En aquel erial en que las élites de vanguardia convirtieron a la "madre patria Rusia", se dilapidaron sueños preciosos

Aveces, en la literatura de hoy, cuesta distinguir entre la denuncia y el cinismo; era más fácil, desde luego, cuando leíamos a Orwell, a Huxley o a Bulgákov. No sé si recuerdan a aquel perro callejero sometido a experimento por un afanoso científico soviético, hasta hacerlo alcanzar (al perro, no al médico) la humanidad precisa que lo lleva a ser admitido como funcionario del Partido -la precisa, digo, ni una pizca más-. Bulgákov afronta el deterioro del homo sovieticus, que diría Alexievich, con macabro sarcasmo y muestra un mundo irrespirable, en que las energías reformadoras de la revolución desembocan en una insatisfacción opresiva (Corazón de Perro, Galaxia de Guttemberg, 2020). Attila Bartis, en un libro para no olvidar del que les hablaré dentro de unos días, cuenta que, después de que lo adelantaran una treintena de canes en el espacio exterior, el primer hombre en órbita, Yuri Gagarin, afirmó: "no sé si soy el primer hombre o el último perro que ha viajado al espacio".

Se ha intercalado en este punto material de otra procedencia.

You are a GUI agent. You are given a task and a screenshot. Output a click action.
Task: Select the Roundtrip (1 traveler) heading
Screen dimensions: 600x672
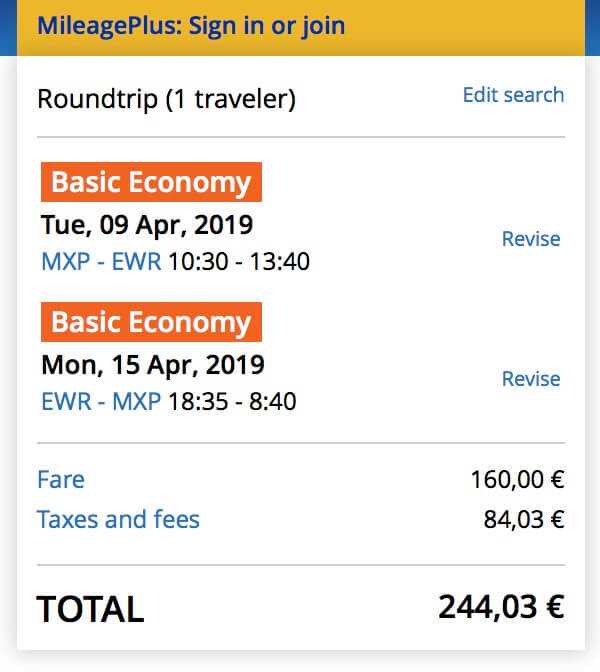[x=166, y=99]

En aquel inmenso erial en que las élites de vanguardia convirtieron a la "madre patria Rusia", se dilapidaron sueños preciosos con una indolencia espantosa; se inventó un idioma perfecto para el etiquetado de personas y no-personas; se inoculó el veneno de la apatía y el abatimiento. Por eso a Dovlátov le basta contar la historia de su familia en Los Nuestros; o a Solzhenitsy "filmar" la vida en el ala oncológica de un hospital (Pabellón de cáncer, Tusquets, 1993), para que uno sienta el frío y la soledad en los huesos y pueda imaginar a aquellos perros espaciales asignando destinos a cada vida humana.

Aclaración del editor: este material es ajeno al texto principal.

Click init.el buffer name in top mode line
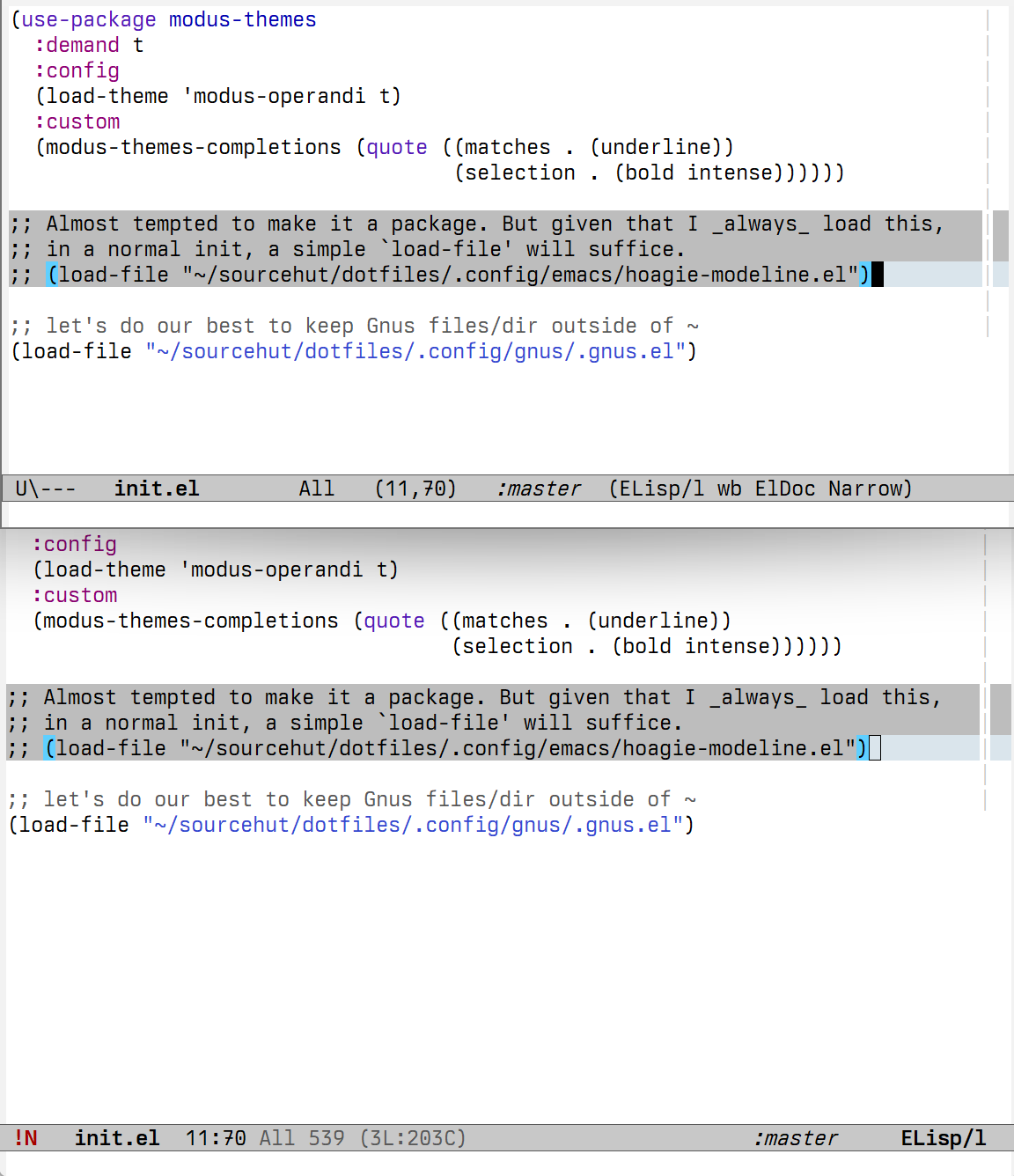This screenshot has width=1014, height=1176. point(157,489)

Pero aquello terminó, salvo en algún parque temático del estalinismo que pervive, cruel y chusco hasta la náusea. Sin embargo, no me negarán que alguna vez han encontrado más de un sabueso ocupando puestos de dirección en empresas cotizadas, como si el científico arrepentido hubiera tropezado con la misma piedra en nuestro abrillantado mundo capitalista. Si no imaginan a un hombre sin presente recogiendo retales de su vida en una pared desnuda, sin más pretensión que recordar que ha sido humano, lean a Houllebecq (Serotonina, Anagrama, 2020). Ese hombre entre el gentío, que vaga agarrado a la química como si no hubiera nadie más sobre la tierra, conozca o no el comunismo, ha nacido aquí, entre nosotros, ahora. Hay un arte dispuesto a explicarlo, pero cuesta detenerse a escuchar.